An Overview of the Commons Society
Private ownership for the Common Good
A new business model for the 21st century
Increasingly, extractive profit alone is being recognised as an unsustainable global operating system. Narrow definitions of wealth and the transactional money system divert us from meeting our real needs.
Whilst private ownership fosters creativity and entrepreneurship in the productive economy, both less-regulated (free) and more-regulated (social) markets rarely provide stable enabling environments for sustainable growth or regenerative economic development.

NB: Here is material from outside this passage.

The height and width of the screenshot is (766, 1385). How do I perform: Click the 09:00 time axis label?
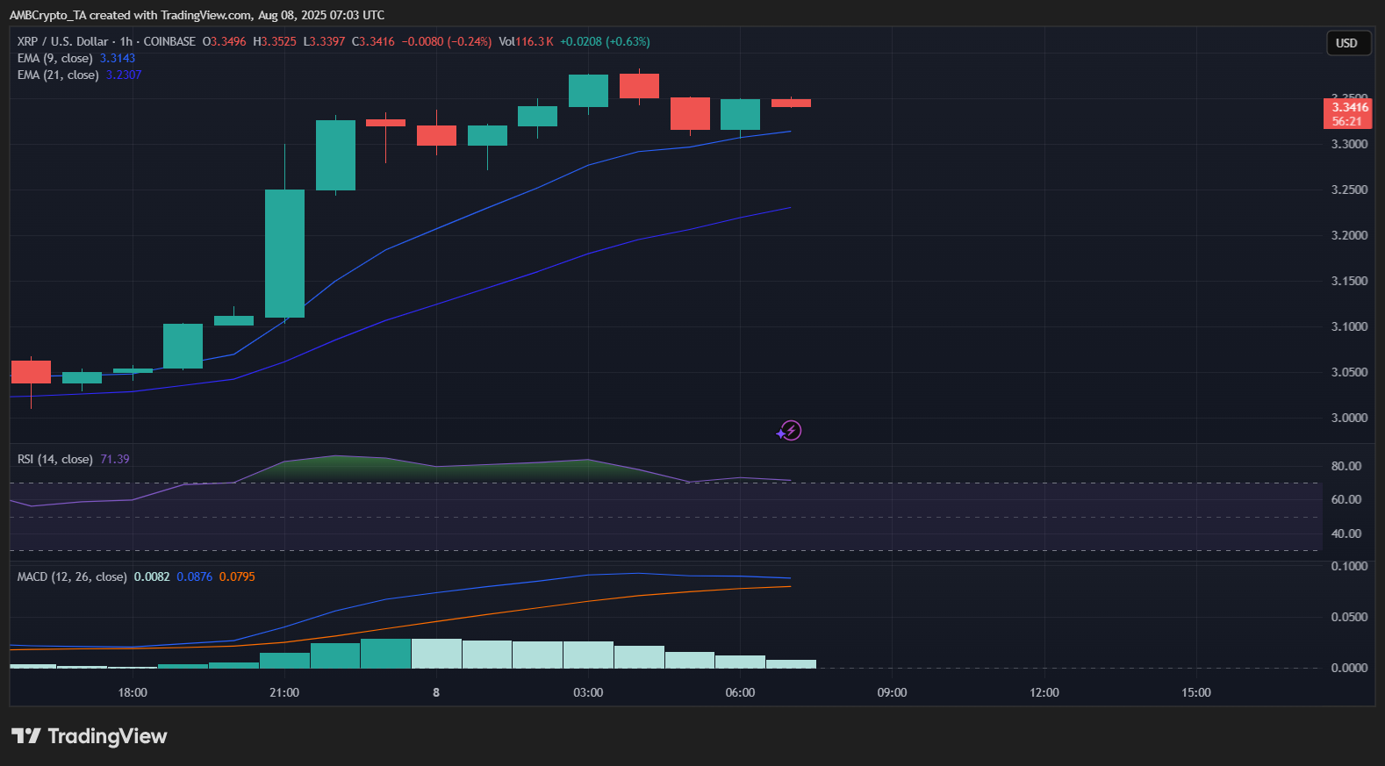click(892, 692)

‘Unreal’ secondary markets allow mergers, takeovers and the sale of companies, often when businesses are starting to be successful. This means that assets are sold, purpose is changed or redefined by new owners, generating anxiety and loss of morale on the part of both management and workers. It also means that shareholders stop being investors and become speculators and the legacy of originator owners can be lost.
On the other hand, public ownership presents profound challenges, often suppressing creativity, agility and accountability due to political short-termism resulting in inconsistent leadership.
However at this point in the 21st century we are on the threshold of welcoming a third phase of capitalism, that might be termed “the self regulated market”, in which new blends of ownerships and hybrid organisations solve these long standing problems. (Otto Scharmer ‘Seven Acupuncture Points for Shifting Capitalism’)
Commons Societies deliver functional self-regulating businesses that take into account the human and environmental commons and provide a creative, enabling and collaborative environment in which all may flourish.
In a Civil Ecology Enterprise Network private ownership and common ownership work synergistically deploying corporate wealth for the common good, without trammelling entrepreneurial freedom and creativity.